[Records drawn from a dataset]
+++

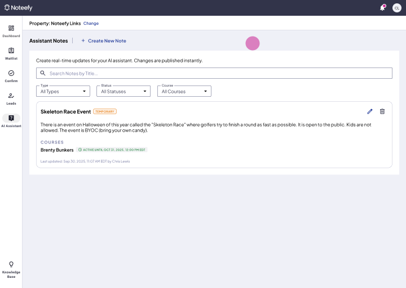Click the Noteefy logo

pos(19,8)
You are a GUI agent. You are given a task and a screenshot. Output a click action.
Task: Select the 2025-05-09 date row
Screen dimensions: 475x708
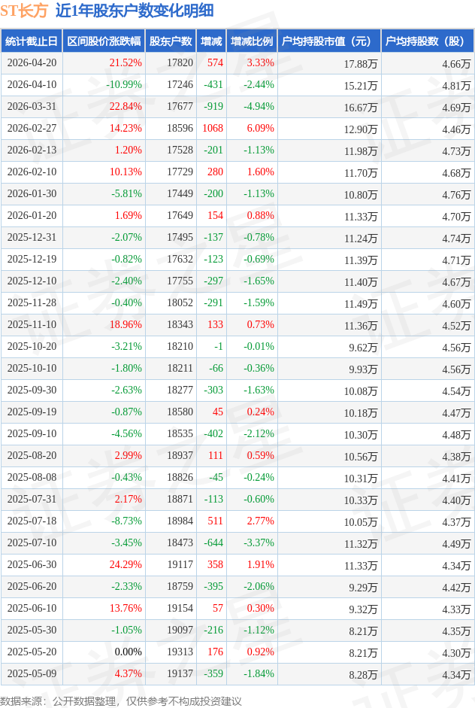pyautogui.click(x=32, y=674)
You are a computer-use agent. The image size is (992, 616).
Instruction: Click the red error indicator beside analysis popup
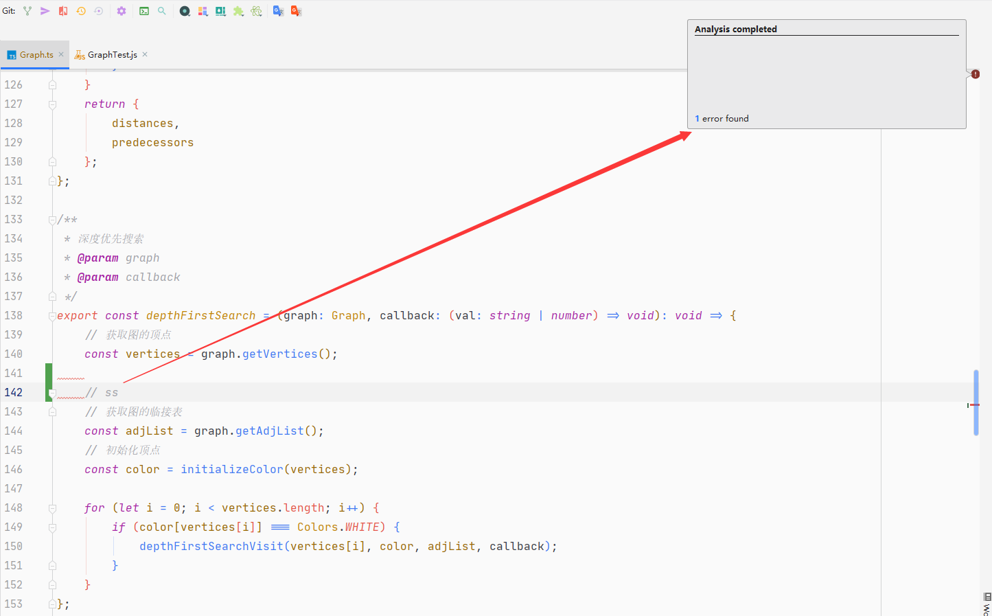[976, 74]
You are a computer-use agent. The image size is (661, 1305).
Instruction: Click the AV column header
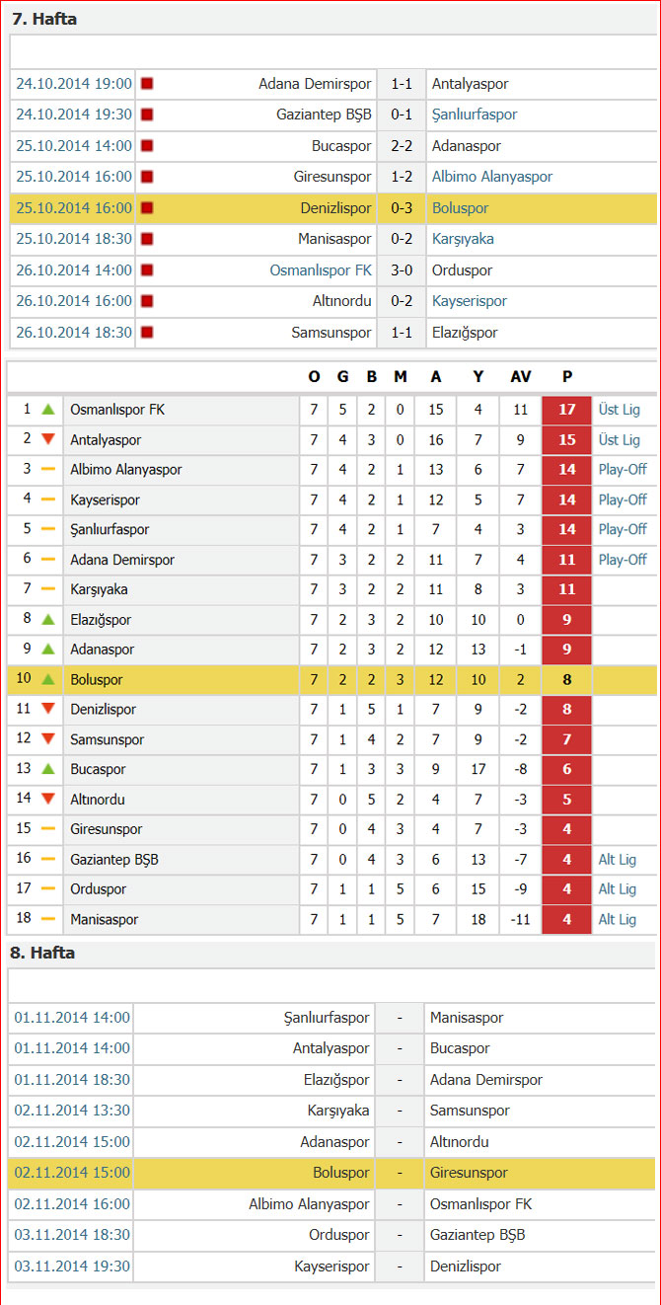tap(521, 377)
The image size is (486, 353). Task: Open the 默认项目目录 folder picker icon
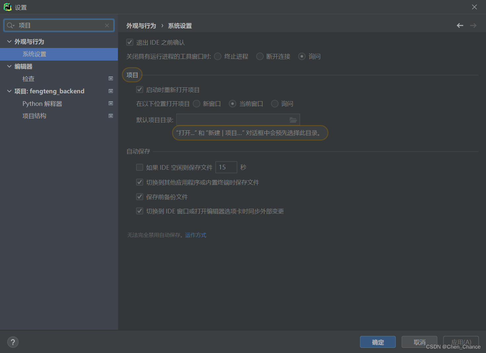click(x=293, y=120)
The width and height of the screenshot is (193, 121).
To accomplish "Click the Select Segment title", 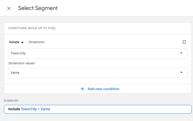I will (38, 8).
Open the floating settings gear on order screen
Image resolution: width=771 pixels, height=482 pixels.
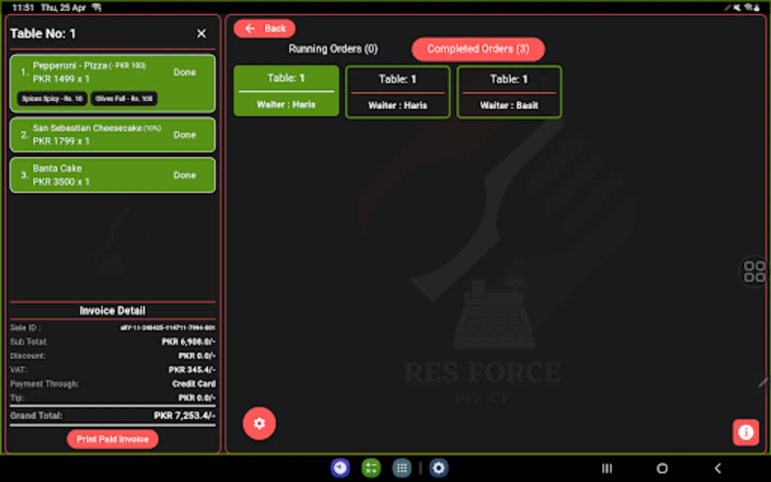tap(259, 423)
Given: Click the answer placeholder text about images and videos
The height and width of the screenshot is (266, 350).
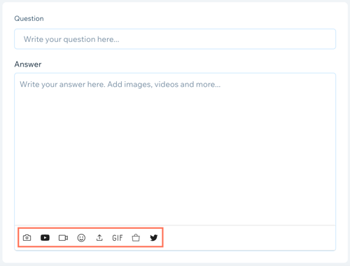Looking at the screenshot, I should 120,84.
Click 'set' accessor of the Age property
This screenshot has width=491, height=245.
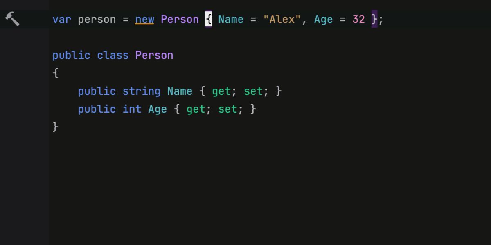(227, 109)
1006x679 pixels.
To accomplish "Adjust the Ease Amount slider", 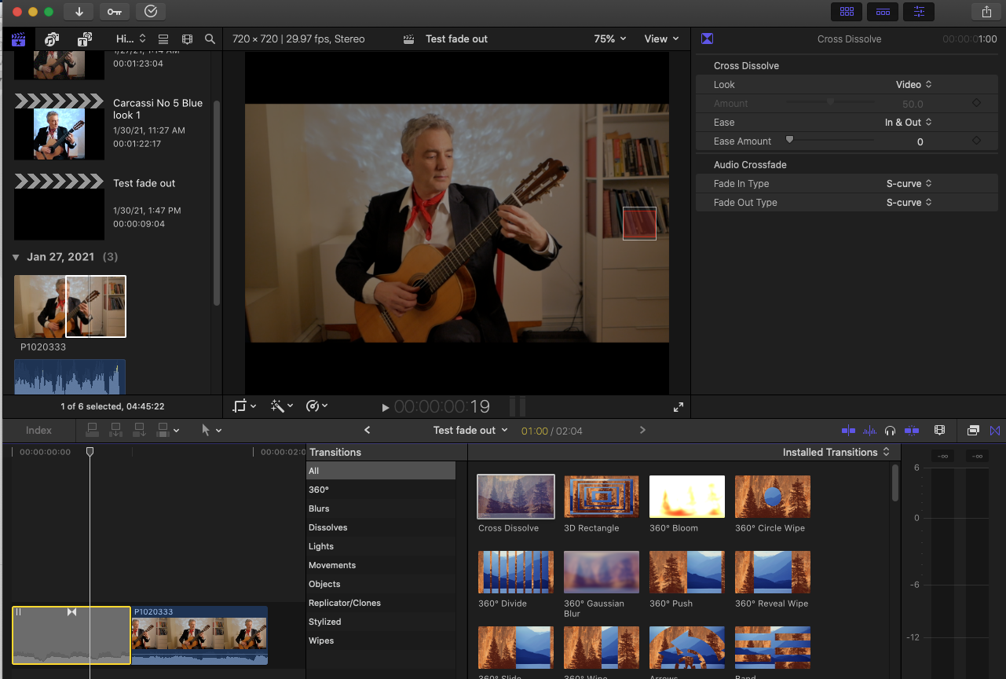I will 790,140.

+++

Return only the number of lines above that include the word "computer".

2